## The task
Please return each line of the records below that contains the word "icon", copying the lines in full.

--- start Data extract ---

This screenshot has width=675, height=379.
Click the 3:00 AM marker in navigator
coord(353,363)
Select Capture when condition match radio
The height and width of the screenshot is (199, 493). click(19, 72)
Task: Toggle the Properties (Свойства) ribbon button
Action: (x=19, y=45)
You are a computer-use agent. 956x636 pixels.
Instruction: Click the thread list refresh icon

--- end Data extract ---
--- start Data extract ---

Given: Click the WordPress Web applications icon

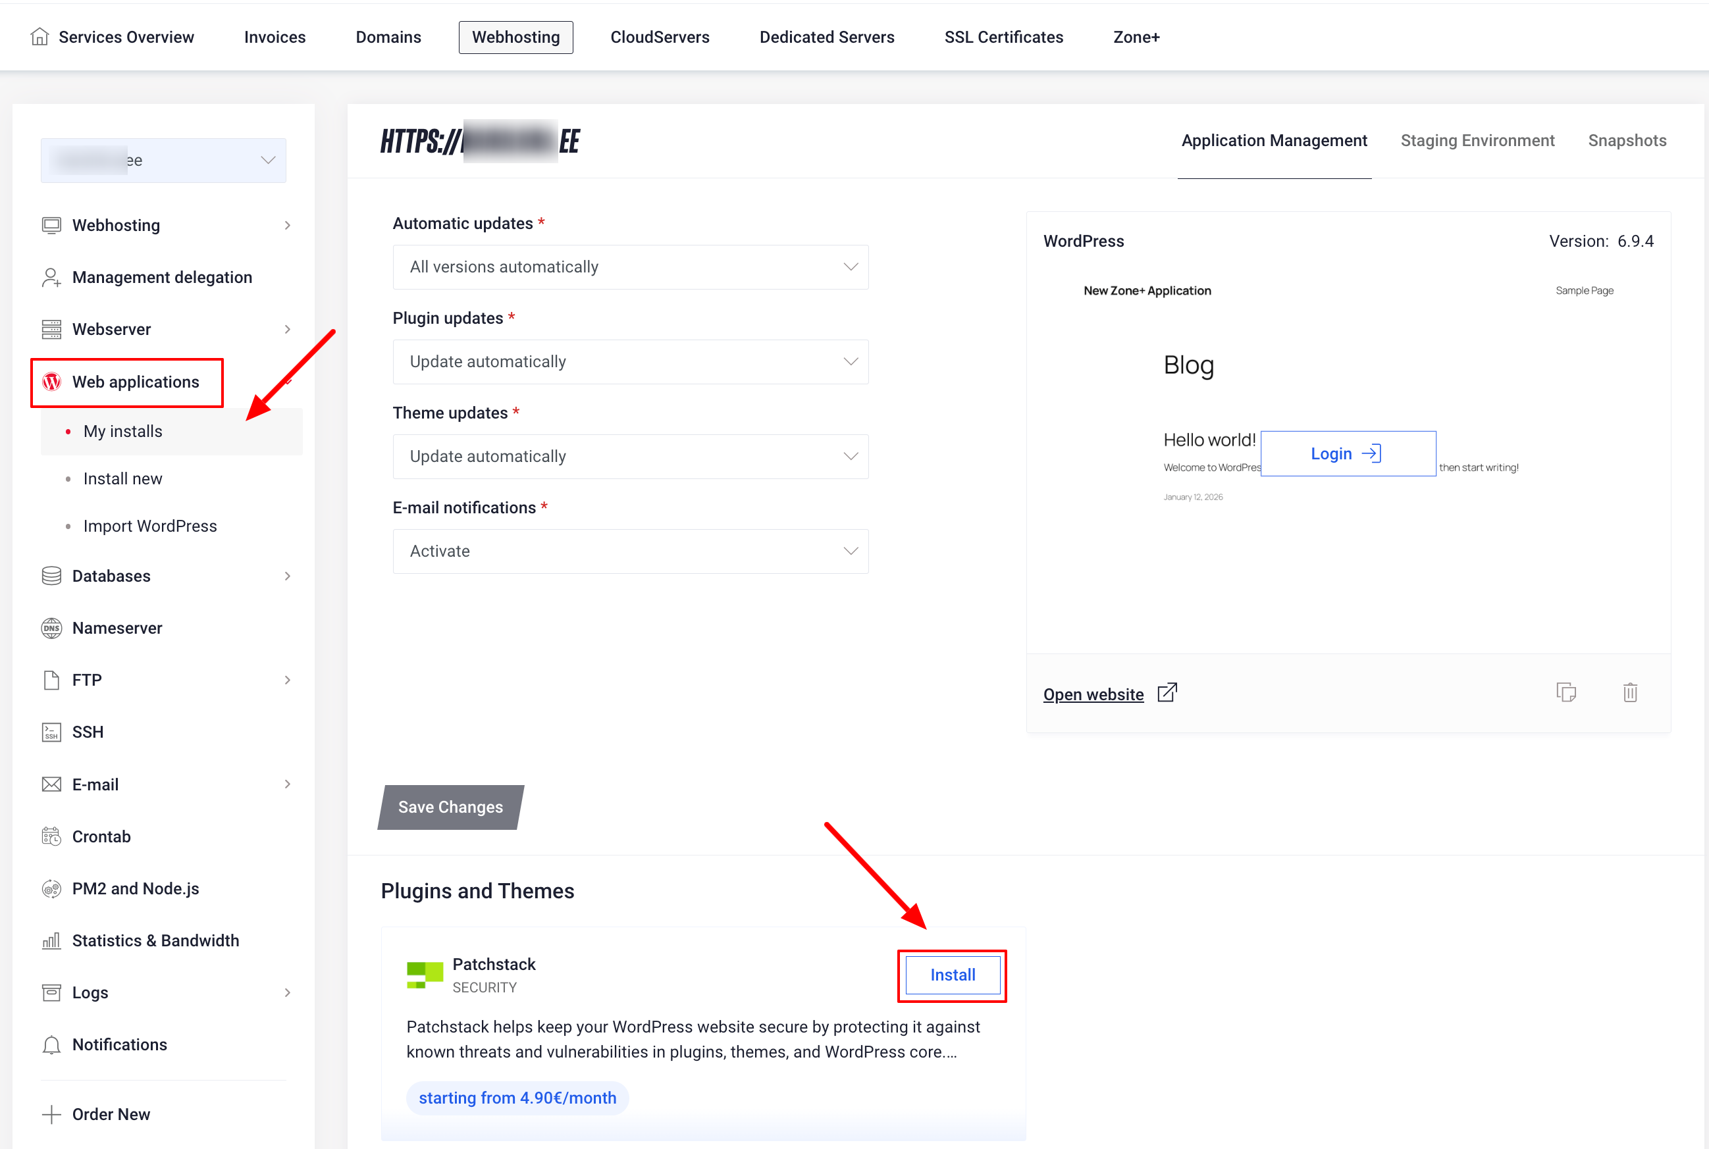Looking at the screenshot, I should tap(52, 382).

--- end Data extract ---

## Finished exercise
Instruction: Click the thread list refresh icon
Given: Click the WordPress Web applications icon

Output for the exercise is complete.